The Mounted Patrol is a group of men who focus on promoting horse and equine activities. They are also available to help with local emergency services.
The Mounted Patrol has been around for 75 years. According to the Mounted Patrol Foundation website, its goal is to create a community that educates and supports the contribution of horses for work and recreation.
Terry Welcome of the Mounted Patrol told the Almanac that the pig scramble is a part of a Western tradition showcasing "independence, hard work, responsibility, and compassion for animals that help do much of the ranch work, and camaraderie."
However, a search of the archives in the National Cowboy Museum yielded no information relating to pig scrambles as a part of Western heritage.
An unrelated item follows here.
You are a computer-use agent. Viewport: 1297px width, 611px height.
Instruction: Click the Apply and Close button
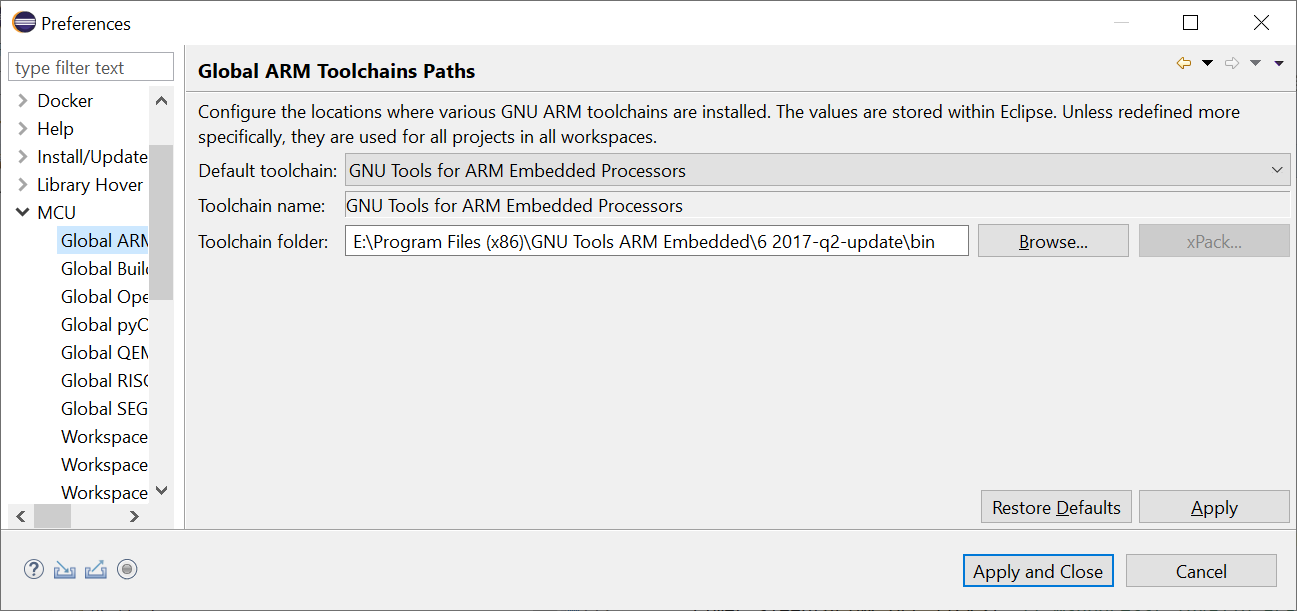click(x=1038, y=571)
Also, there are no references to pig scrambles or pig wrestling in the 2017 Northern California Jr. Rodeo Association (NCJRA) rodeo schedules, except for the Woodside rodeo.
Nevertheless, Mr. Welcome of the Patrol has said that "the pig scramble is wholesome, a part of Western tradition that's being lost in this country." But it doesn't seem to have ever been a documented tradition.
According to the Mounted Patrol's website, the group is dedicated to promoting interest in equestrian activities. The pig scramble appears to simply be an event that the Mounted Patrol enjoys hosting.
The Mounted Patrol told the Almanac that it made the 2016 pig scramble gentler in response to complaints from the community to make it more humane for the pigs. It is clear from a video produced in 2016 that the Mounted Patrol did not make last year's pig scramble event gentle or humane for the pigs.
The Mounted Patrol claimed that there was no dragging of the pigs from their legs, yet the announcer said in the video, "the best way to catch them is to hold them by their back legs or their front legs."
The video showed people making loud noises, kids chasing after small squealing pigs, and finally supervisors dangling and dragging the screeching pigs by their back legs or front legs, then putting them into the trailer.
According to DNL Farms Ltd, a low-stress pig handling training company located in White Fox Saskatchewan, Canada, signs of a stressed pig include open-mouthed breathing, increased body temperature, refusal to move, squealing, squawking/gasping noises, and collapsing.
Furthermore, if there are too many pigs in a trailer, if they're scrambling to get away, piling on top of each other, refusing to move in bunches, or slipping, pigs are showing stress and fear.
Handler actions that cause fear and stress in pigs include too many people, too much movement or activity, and lots of noise.
Clearly the pigs in the pig scramble video are demonstrating several signs of fear and stress.
Does the community want to take part in the pig scramble? This February, my brother and his friend polled 55 Woodside kids ages 8 to 12, asking, "would you be upset if the pig scramble was no longer a part of the Woodside Jr. Rodeo?" Seventy-five percent of the kids said they would not mind if the event was no longer a part of the rodeo.
The Committee for a Humane Woodside also created a petition to stop the pig scramble. Nearly 200 Woodside residents signed it. Another online petition initiated by Animal Place has garnered over 26,515 signatures from people around the world to end the pig scramble. Since thousands of people are against it, why does Woodside still allow this event?
The pig scramble does not seem to be connected to the Mounted Patrol's Western values. And, it proves to cause stress, fear, and possible injury to the pigs. Many people in the community are passionately against the event. The Mounted Patrol should host an event in place of the pig scramble that truly expresses Western values and heritage, an event that treats animals in a humane way, and an event that the community as a whole will value.